Yo he soñado tantas cosas que no sé cómo distinguir qué será vida de aquello otro que me grita, desde el subsuelo de la memoria, que le preste atención a esto o aquello que me carcome. Y he vivido también mucho (o al menos eso dicen, y a mí me lo parece) cosas inverosímiles que prefiero empacar en el recuerdo como si de pesadillas se tratara.
He escrito un par de cosas, como por decir que son bastantes. Sí, eso también. Y pasan. Más que nada pasa lo que escribo y no escribo lo que ha pasado, como si adivinara y como si presintiera, cuando en verdad lo que pasa es que suelo sabotear cada deseo cumplido. Cada «sueño». ¿Cómo evito entonces citar a Calderón, que es mi mujer, a quien conocí hace cinco años, y que es yo, pero también el escritor que tanto me ha inspirado? No citándolo, de acuerdo, pero al menos evocando y sin dejar pasar que Estefanía (en serio, así se llama, y aunque no es yo sí somos muy iguales) apareció en mi vida como un sueño. Eso, como un sueño, como un espectro, como la Alegría o la mañana y también como un atardecer rosado.
Hay muchos poemas que revolotean por mi cabeza y amenazan con secuestrarme este escrito. «Margarita, está linda la mar» ta, ta, ta, ¡párale! Sí, párale, como en mexicano, porque México es mi sueño y es mi deseo vivo, palpado, un delirio. Era el cuento que me contaba mi papá cada noche, cuando me acostaba, porque —ahora me doy cuenta— no se sabía ninguno, ni tampoco sabía inventárselos. Luego me decía «oí, oí, Morena, es el currucutú», pero yo no oía nada. Apagaba la luz, que ya estaba apagada, pero daba la impresión de que la apagaba más, se iba y me decía «duérmase, pues».Y yo sin sueño y solita, esperando a ver que el currucutú hiciera currucutú, hasta que me dormía. Creo. Un Domingo de Ramos, cargada en sus hombros, cogí a palmazos a una señora que estaba mangoneándome, no sé si de aposta, con el suyo. Mi mamá me dejó como al mismísimo Nazareno, que por grosera y porque eso no se hacía. Tenía como dos o tres años, pero más o menos desde eso me dejo joder del que quiera, porque qué susto los correazos de la otra, su silencio, sus palabras, sus manos cerradas vueltas puños, sus escupas, todo.

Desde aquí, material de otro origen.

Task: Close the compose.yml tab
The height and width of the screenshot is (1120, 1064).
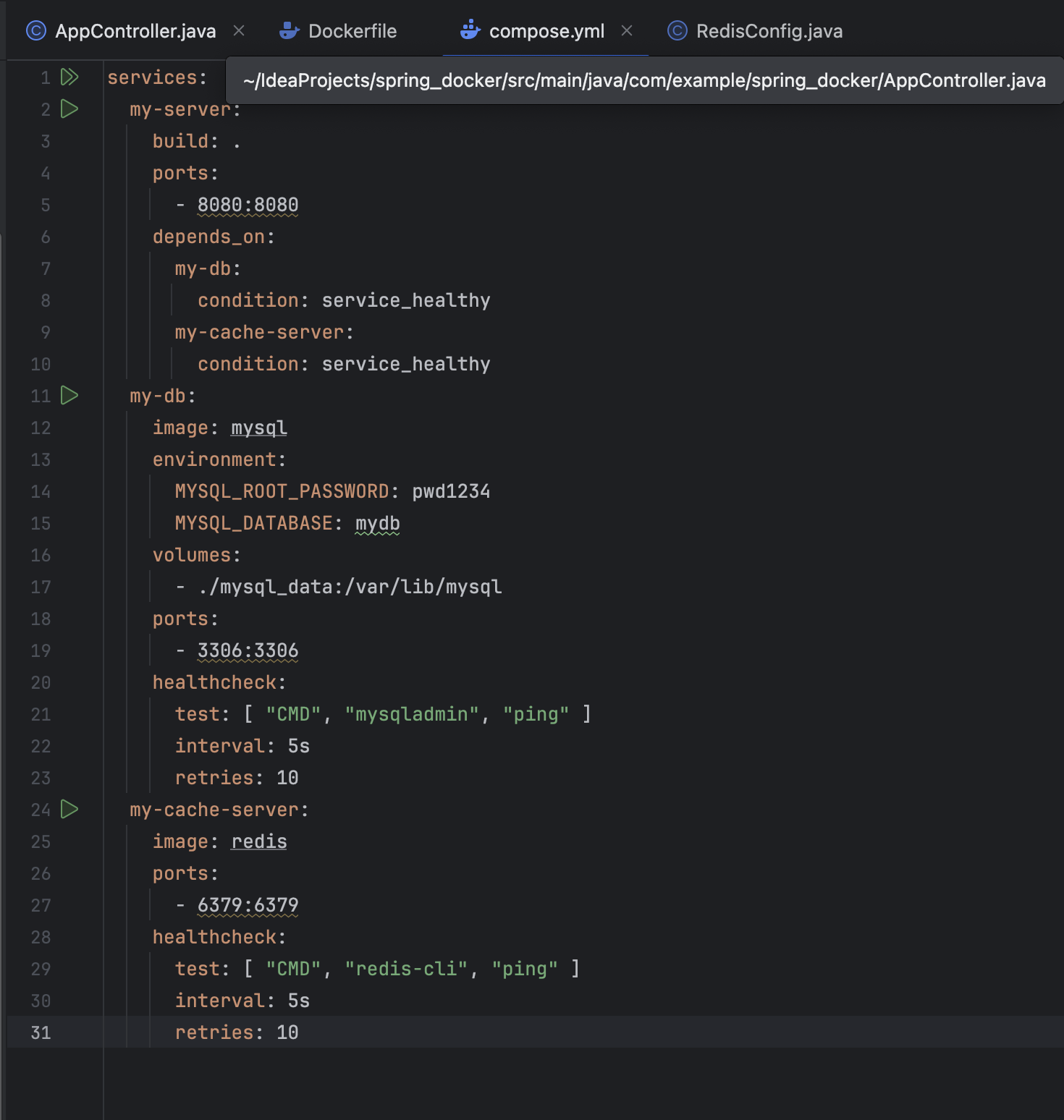Action: [x=627, y=30]
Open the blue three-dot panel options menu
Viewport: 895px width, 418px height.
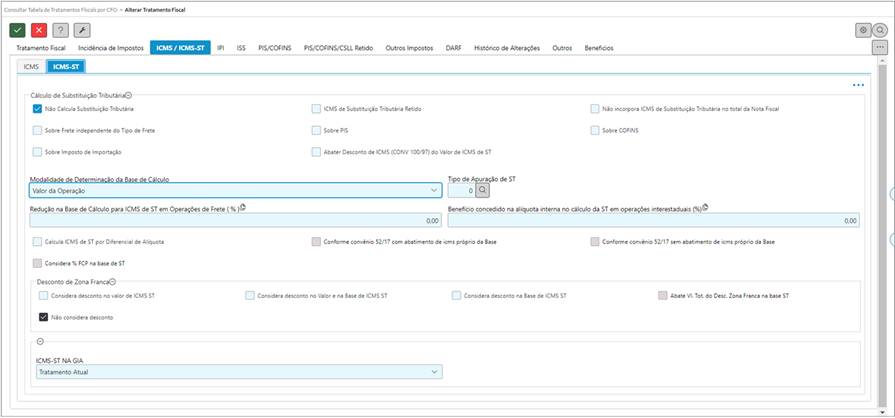(x=858, y=86)
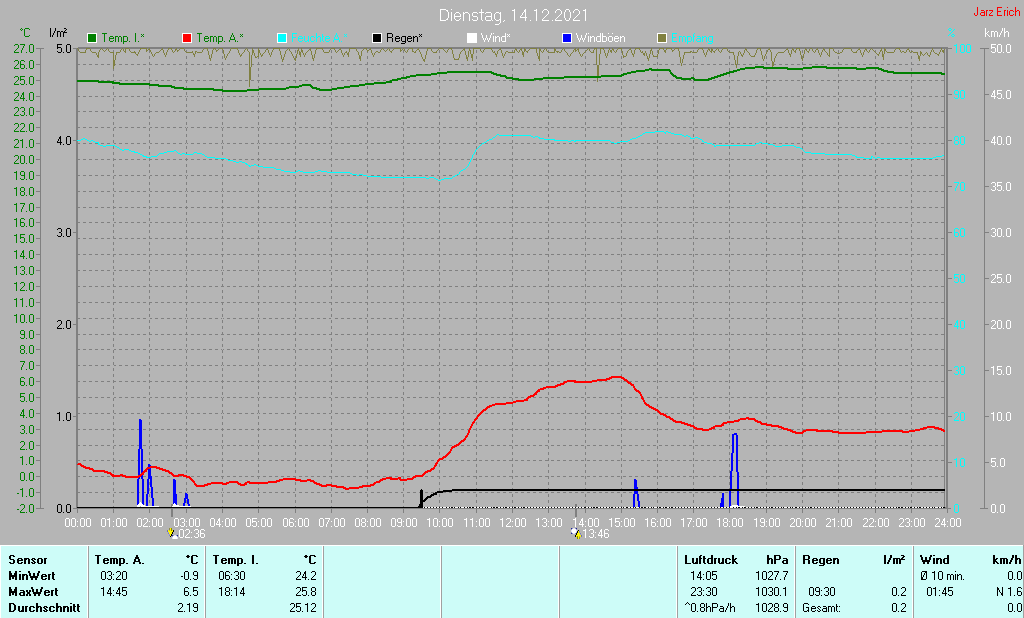Click the MaxWert 6.5 temperature value
Image resolution: width=1024 pixels, height=618 pixels.
[x=191, y=592]
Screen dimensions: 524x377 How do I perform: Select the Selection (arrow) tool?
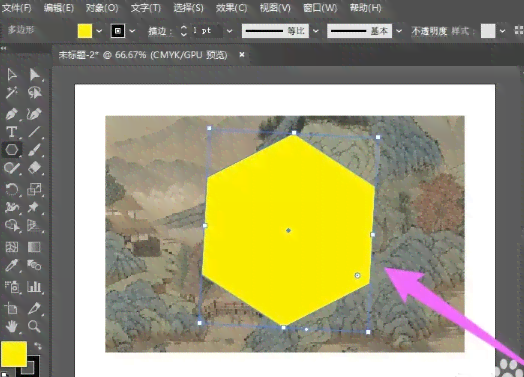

Tengo otro recuerdo, y este sí sé que no lo viví porque resulta que Jorge Luis ya está pero bien muerto. Hombre, después de que nos casamos ni modo que le diga Borges, aunque no tendría nada de raro si tenemos en cuenta que en mi casa, desde siempre, a mi papá le han dicho Uribe. Sí, mi mamá también. Ella, más que todos. Total que estábamos por allá en un barbecho como para criar vacas lecheras porque hacía muchísimo frío, y en presencia de María Kondo, o no me acuerdo bien cómo se llama, pues nos casamos. Ella ofició la ceremonia, o mi abuelo. La cosa es que Jorge Luis no solo había vuelto a la vida, sino a la vista. Y me veía y me veía, altote, como era, casi del tamaño de mi abuelo. Jamás he sabido por qué soñé con ese señor, al que le he leído un cuento y una sola vez, una en toda mi vida, y no con Homero, por ejemplo, al que tampoco, pero que viene a cuento porque cómo te parece que, de regalo de bodas, al otro se le ocurrió que iba a leer mi libro. Ya, ya, Borges leyendo, qué novedad. No, es que pasaba que él pudo regresar y volver a ver, pero si leía una sola obra, fuera El Quijote o el cuento este del que se despertó y estaba ahí, la que fuera, volvía a quedar cieguito. Y dele el tipo con que mi libro, mi libro, todo morboso, todo lascivo. Algo incestuoso tiene que haber en esto porque si, como Yocasta, viene y se arranca los ojos después de casados y de verme, pero de verme de verdad, ¿qué? En el verde tranquilo me quedo.